Wilson threw a fourth-down touchdown pass to George Bryan with 2:40 left, then Irving recovered a fumble in the final minute on the Seminoles' final drive to give N.C. State a 28-24 win in a matchup of Atlantic Coast Conference division contenders.
Wilson ran for three scores for the Wolfpack (6-2, 3-1 Atlantic Coast Conference), who trailed 21-7 at the break before ending a three-game losing streak to the Seminoles (6-2, 4-1). With the win, N.C. State surpassed its victory total for last season and matched its best year under fourth-year coach Tom O'Brien.
Now N.C. State enters November with a shot to win the league's Atlantic Division and a spot in the league championship game in Charlotte.
"We've got to go through it again," O'Brien said. "We're in a must-win mode each and every week, if we want to go to Charlotte."
In a game that was statistically even much of the night, N.C. State and Florida State found themselves in eerily similar positions. Both had the ball inside the 5-yard line in the final minutes, trailing and with a chance to score a go-ahead touchdown.

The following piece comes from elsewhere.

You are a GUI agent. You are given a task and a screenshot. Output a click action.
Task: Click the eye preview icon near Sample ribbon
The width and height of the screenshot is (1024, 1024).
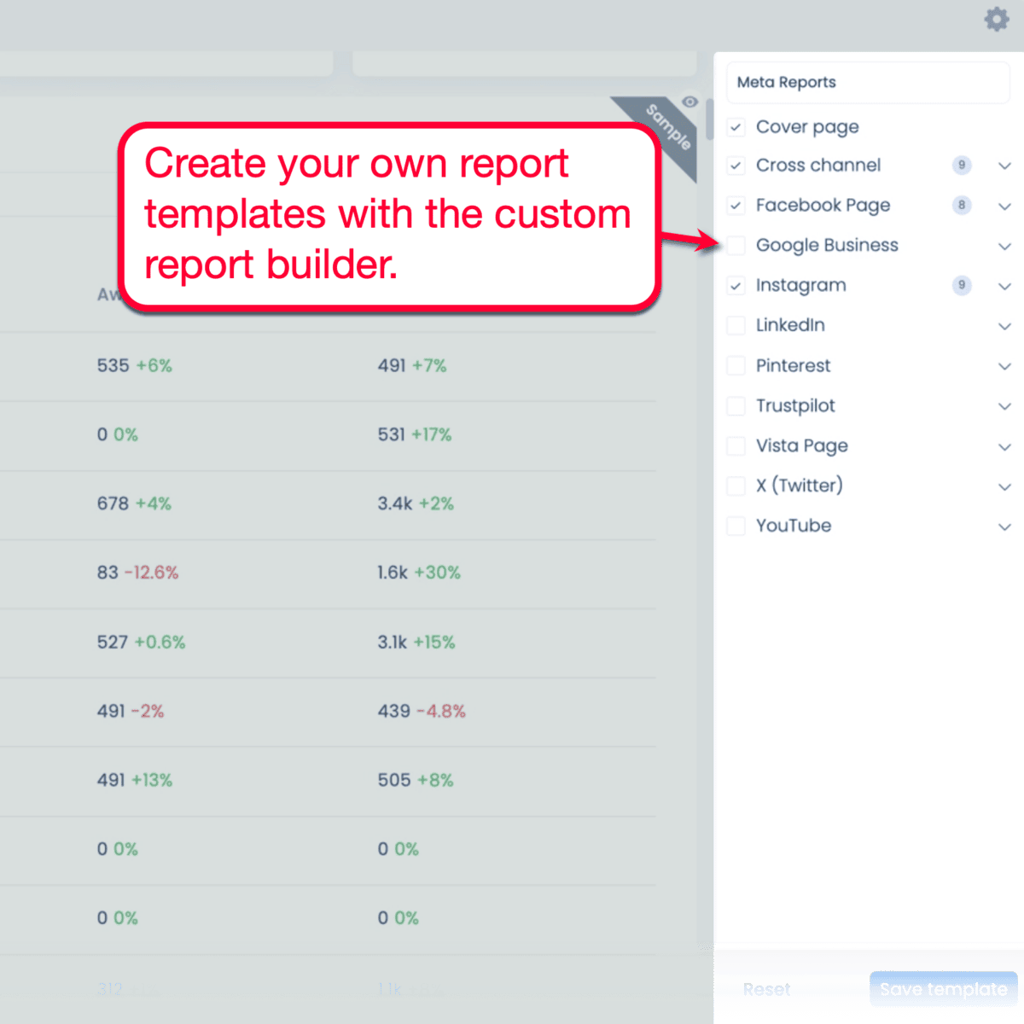pyautogui.click(x=689, y=102)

Both opted for play-action passes. The Wolfpack executed. The Seminoles bumbled.
Trailing 24-21, the Wolfpack drove to the FSU 1-yard line only to have the Seminoles stop Wilson on a pair of sneaks and stuff James Washington's leap over the line on third down. The Wolfpack appeared ready to kick a field goal, but called timeout and sent the offense back out on the field.
This time, Wilson rolled to his right on a play-action fake, then found Bryan alone near the back of the end zone for the 28-24 lead.
"I think (the coaches) had a second to think about it and it was a good decision," Wilson said. "We were at home, on the 1-inch yard line. We had to get in."
Still, Christian Ponder - who ran for a pair of scores and threw for one - nearly rallied the Seminoles, driving Florida State all the way to the N.C. State 4 in the final minute. But on the fake, Ponder extended the ball too far as tailback Ty Jones ran by. Jones bumped the ball with his hip, knocking it free and to the turf.
Irving - playing through the pain of a thumb injury suffered earlier in the quarter - pounced on the loose ball at the 9 with 48 seconds left.
"I can't even describe it," Irving said of the pain in his right thumb, "but being a captain of the team, I couldn't let my teammates down. So I had to suck it up and show them that I was willing to go out and fight for them."
Wilson came in leading the league at 303 yards per game, but finished with 178 yards on 18 for 28 passing against the league's top scoring defense. Still, he capped the Wolfpack's first drive with a 1-yard keeper for a score, then followed with a 10-yard scoring run early in the third and a 20-yard sprint up the middle midway through the period that erased the 21-7 halftime deficit and tied the game.
Wilson's winning TD toss allowed him to bounce back from an interception on a badly thrown ball around the FSU 10 early in the fourth. The Seminoles converted that turnover into a field goal for a 24-21 lead with 9:07 left.
"His legs won the game," FSU coach Jimbo Fisher said. "It was two quarterbacks making plays, and they made one more than we did at the end."
Ponder threw for 196 yards and an 11-yard touchdown to Willie Haulstead to go with a pair of rushing scores - all in the second quarter. He also had his own critical miscue, fumbling in a collapsing pocket deep in his own end of the field to set up Wilson's 20-yard score that tied the game in the third.
"We had it in hand," Ponder said. "We had been rolling and playing really well, and it was the first time in a while that we had control of our own destiny in the ACC."